Mikro- und Nanosäulen finden in unterschiedlichen Bereichen der Wissenschaft und Industrie Anwendung, darunter der Energieerzeugung, der Energiespeicherung in Batterien und der LED-Beleuchtung. Die Qualitätskontrolle dieser Säulen erfordert daher eine quantitative Charakterisierung ihrer Eigenschaften, insbesondere auch ihrer mechanischen Eigenschaften. In einer Kooperation der PTB mit der TU Braunschweig im Rahmen des Laboratory for Emerging Nanometrology (LENA) wurden die mechanischen Eigenschaften von an der TU hergestellten Silizium und Gallium-Nitrid Mikro- und Nanosäulen an der PTB mit Hilfe von Nanoindentation gemessen. Eine besondere Schwierigkeit ergab sich durch die geringen Durchmesser der Säulen von < 1,6 µm.

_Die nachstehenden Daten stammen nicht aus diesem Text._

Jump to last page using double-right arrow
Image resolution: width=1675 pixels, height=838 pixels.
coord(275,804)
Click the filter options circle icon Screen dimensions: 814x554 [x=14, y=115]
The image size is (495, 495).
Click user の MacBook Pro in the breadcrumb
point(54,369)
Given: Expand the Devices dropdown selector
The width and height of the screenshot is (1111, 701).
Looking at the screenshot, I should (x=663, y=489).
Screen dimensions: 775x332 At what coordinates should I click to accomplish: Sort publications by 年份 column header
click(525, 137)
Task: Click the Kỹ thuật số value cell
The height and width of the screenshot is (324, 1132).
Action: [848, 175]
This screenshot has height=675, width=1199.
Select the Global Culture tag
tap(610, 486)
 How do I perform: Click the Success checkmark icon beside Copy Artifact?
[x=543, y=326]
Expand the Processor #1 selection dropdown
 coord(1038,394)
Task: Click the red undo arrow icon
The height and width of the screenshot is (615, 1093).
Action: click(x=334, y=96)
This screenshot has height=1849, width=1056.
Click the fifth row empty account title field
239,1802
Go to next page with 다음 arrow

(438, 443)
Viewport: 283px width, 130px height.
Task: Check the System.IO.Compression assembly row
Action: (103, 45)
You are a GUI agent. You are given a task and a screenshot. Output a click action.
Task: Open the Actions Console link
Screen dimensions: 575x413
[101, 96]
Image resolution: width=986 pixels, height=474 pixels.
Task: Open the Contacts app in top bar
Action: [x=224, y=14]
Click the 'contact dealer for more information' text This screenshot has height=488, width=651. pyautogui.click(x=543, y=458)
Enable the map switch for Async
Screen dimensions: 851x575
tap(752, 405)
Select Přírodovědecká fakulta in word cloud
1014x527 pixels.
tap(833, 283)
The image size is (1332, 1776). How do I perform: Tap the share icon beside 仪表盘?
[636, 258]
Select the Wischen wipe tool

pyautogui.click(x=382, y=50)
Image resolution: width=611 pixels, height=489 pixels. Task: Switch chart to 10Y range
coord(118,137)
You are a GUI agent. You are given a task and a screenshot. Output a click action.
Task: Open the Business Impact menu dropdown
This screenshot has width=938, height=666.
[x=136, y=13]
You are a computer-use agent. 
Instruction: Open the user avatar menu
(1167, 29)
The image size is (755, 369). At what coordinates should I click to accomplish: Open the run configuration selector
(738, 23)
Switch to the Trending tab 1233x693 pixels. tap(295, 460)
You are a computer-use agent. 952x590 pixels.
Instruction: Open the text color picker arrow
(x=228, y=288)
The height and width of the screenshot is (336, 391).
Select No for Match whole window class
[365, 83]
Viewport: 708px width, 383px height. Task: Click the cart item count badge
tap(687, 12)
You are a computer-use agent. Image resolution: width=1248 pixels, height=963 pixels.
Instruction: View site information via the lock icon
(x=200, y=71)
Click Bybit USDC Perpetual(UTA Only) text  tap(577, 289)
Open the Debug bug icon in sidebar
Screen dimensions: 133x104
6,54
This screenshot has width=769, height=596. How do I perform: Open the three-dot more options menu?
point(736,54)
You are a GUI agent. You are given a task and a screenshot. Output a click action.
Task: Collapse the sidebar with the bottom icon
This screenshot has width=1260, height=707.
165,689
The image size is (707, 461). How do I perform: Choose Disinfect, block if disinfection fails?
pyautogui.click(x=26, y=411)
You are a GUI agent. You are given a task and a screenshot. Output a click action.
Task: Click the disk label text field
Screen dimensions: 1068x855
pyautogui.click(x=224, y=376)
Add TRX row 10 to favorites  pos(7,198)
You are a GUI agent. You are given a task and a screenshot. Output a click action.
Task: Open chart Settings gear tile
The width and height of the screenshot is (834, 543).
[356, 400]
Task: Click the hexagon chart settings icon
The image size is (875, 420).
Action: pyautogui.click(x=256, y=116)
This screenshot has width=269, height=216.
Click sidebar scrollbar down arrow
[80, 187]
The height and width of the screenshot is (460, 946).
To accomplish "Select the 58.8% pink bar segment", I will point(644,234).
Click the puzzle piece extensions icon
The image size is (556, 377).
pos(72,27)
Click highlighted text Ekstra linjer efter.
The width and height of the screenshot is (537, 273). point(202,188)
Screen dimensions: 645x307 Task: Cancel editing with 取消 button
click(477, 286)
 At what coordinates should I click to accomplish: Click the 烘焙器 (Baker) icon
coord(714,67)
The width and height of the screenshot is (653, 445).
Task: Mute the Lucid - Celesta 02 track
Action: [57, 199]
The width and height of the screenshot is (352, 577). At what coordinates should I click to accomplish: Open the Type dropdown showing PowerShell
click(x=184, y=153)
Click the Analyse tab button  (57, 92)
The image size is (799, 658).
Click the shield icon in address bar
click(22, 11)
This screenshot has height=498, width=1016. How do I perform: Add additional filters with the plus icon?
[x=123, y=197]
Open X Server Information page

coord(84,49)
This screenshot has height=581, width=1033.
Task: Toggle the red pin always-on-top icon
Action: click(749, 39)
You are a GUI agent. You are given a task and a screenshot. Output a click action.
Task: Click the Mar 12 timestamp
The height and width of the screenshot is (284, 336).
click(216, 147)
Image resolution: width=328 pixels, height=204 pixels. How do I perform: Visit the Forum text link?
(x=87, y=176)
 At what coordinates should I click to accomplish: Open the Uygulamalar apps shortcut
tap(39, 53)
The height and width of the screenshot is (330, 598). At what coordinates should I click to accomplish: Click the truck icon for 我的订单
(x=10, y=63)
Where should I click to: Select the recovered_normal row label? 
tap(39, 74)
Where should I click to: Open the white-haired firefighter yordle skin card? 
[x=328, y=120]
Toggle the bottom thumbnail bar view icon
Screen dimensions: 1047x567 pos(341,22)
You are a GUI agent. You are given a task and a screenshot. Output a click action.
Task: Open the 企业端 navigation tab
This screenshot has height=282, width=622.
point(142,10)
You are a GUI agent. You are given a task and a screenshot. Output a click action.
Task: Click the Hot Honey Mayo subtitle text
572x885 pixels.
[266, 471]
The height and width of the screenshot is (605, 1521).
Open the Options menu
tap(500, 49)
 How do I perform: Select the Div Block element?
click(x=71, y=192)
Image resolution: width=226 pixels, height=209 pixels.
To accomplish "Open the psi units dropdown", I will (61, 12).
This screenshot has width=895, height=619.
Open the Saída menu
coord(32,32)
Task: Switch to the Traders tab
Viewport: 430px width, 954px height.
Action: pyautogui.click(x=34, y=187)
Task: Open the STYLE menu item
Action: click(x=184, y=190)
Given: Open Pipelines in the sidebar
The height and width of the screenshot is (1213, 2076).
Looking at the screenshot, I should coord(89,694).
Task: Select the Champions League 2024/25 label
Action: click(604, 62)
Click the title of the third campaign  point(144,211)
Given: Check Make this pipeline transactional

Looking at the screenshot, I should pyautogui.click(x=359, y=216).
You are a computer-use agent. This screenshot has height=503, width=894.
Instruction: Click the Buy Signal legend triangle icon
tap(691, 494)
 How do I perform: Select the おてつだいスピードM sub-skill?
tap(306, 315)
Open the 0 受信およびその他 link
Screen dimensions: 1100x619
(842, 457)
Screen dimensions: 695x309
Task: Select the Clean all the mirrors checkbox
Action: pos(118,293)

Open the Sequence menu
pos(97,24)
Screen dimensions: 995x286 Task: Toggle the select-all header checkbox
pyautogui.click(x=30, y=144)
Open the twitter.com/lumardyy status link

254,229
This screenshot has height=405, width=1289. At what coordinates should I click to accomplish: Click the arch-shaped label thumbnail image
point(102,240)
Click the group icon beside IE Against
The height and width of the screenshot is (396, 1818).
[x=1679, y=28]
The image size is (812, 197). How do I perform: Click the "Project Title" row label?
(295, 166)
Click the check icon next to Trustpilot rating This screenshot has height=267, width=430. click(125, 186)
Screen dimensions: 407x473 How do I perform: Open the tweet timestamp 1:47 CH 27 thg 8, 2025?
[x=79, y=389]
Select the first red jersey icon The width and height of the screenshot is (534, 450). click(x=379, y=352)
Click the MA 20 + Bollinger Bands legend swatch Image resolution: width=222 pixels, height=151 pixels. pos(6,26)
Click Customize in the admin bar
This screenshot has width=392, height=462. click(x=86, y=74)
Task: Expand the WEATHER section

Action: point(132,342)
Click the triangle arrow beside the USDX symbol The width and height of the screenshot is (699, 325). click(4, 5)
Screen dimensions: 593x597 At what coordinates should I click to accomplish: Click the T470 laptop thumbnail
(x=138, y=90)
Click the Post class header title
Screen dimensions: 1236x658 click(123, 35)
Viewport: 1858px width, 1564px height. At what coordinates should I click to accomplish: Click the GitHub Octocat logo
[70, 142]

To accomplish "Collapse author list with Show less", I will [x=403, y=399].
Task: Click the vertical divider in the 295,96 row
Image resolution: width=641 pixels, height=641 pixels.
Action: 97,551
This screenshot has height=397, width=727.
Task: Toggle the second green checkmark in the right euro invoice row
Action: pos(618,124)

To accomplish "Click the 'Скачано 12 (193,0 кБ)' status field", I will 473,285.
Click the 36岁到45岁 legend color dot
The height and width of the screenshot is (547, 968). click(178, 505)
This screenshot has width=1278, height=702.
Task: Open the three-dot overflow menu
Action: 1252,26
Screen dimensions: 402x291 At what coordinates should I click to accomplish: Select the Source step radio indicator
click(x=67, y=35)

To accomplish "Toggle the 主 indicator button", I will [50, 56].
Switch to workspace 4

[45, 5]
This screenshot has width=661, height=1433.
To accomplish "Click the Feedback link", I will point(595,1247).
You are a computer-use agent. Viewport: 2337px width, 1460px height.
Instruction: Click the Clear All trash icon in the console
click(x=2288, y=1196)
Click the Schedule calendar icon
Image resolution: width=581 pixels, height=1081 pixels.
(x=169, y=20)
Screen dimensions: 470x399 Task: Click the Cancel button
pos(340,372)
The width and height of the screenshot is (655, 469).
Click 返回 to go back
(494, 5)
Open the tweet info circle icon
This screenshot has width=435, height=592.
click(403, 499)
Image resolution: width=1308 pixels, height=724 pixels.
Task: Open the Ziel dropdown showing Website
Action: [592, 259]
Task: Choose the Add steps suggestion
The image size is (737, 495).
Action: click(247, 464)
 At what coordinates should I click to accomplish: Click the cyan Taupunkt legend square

Die Nanoindentationstechnik wird aufgrund ihres relativ einfachen Messprinzips und der geringen Anforderungen an die Probenvorbereitung in großem Umfang zur nanomechanischen Charakterisierung kleiner Materialvolumina eingesetzt. Die Lokalisierung des Eindringortes erfolgt in der Regel optisch mit Hilfe von Mikroskopen. Dies ist bei Objekten vergleichbarer Größe wie der optischen Auflösung nicht mehr möglich. Abhilfe schafft hier auf vielen Geräten der AFM-Messmodus, bei dem die Indenterspitze als Tastspitze zur Abtastung der Oberfläche eingesetzt wird. In den vorliegenden Experimenten wurden Mikrosäulen aus Silizium und Galliumnitrid mit Hilfe dieser Technik bei einer konstanten Antastkraft von 0,5 µN zunächst lokalisiert, dann indentiert und anschließend noch einmal die Mikrosäulen abgetastet, um zu kontrollieren, ob der Eindruck genau in die Mitte erfolgte (s. Abb. 1).


Topographie einer GaN Säule

Abb. 1a: Topographie einer GaN Mikrosäule vor der Indentation. Der grüne Punkt markiert den Indentationsort.


Topographie einer GaN Säule nach Indentation

Abb. 1b: Topographie der GaN Mikrosäule nach der Indentation. Im Zentrum der Säule ist der plastische Eindruck gut zu erkennen

Neben Messungen der Mikrosäulen wurden auch Vergleichsmessungen des Substratmaterials neben den Säulen und auf Proben des Ausgangsmaterials durchgeführt. Da sowohl das Substratmaterial der Mikrosäulen als auch das Ausgangsmaterial die gleiche Zusammensetzung aufwiesen (430 µm Saphirwafer, 2,45 µm n-dotiertes GaN, 1,34 µm undotiertes GaN, 1,0 µm n-dotiertes GaN), wurde für alle drei Proben dasselbe Indentationsmodul erwartet. Bei der Auswertung der Mikrosäulenmessung wurde erstmals eine Korrektur des gemessenen E-Moduls aufgrund der Kompressibilität der Säulen [1] erprobt. Ohne diese Korrektur wird ein abnehmendes Eindringmodul der Säulen mit der Eindringtiefe beobachtet. Für diese Korrektur ist neben dem Durchmesser auch die Höhe der Mikrosäulen erforderlich. Die Höhe der Säulen wurde mittels konfokaler Mikroskopie, der Durchmesser der Säulen mittels Elektronenmikroskopie bestimmt. Nach Korrektur des Elastizitätsmoduls der Säulen war dieses mit zunehmender Eindringtiefe konstant und es stimmte auf weniger als 3 % mit dem E-Modul überein, dass neben den Säulen gemessen wurde. Das E-Modul der Probe des Ausgangsmaterials dagegen war um 9 % größer. Die Ursache für das höhere E-Modul des Ausgangsmaterials wird weiter untersucht. Insbesondere der Einfluss einer unterschiedlichen Oberflächenrauheit auf das gemessene Elastizitätsmodul soll zukünftig weiter erforscht werden.

Literatur

[1] Z. Li, S. Gao, F. Pohlenz, U. Brand, L. Koenders, und E. Peiner, „Determination of the mechanical properties of nano-pillars using the nanoindentation technique“, Nanotechnol. Precis. Eng., Bd. 3, S. 182–188, 2014.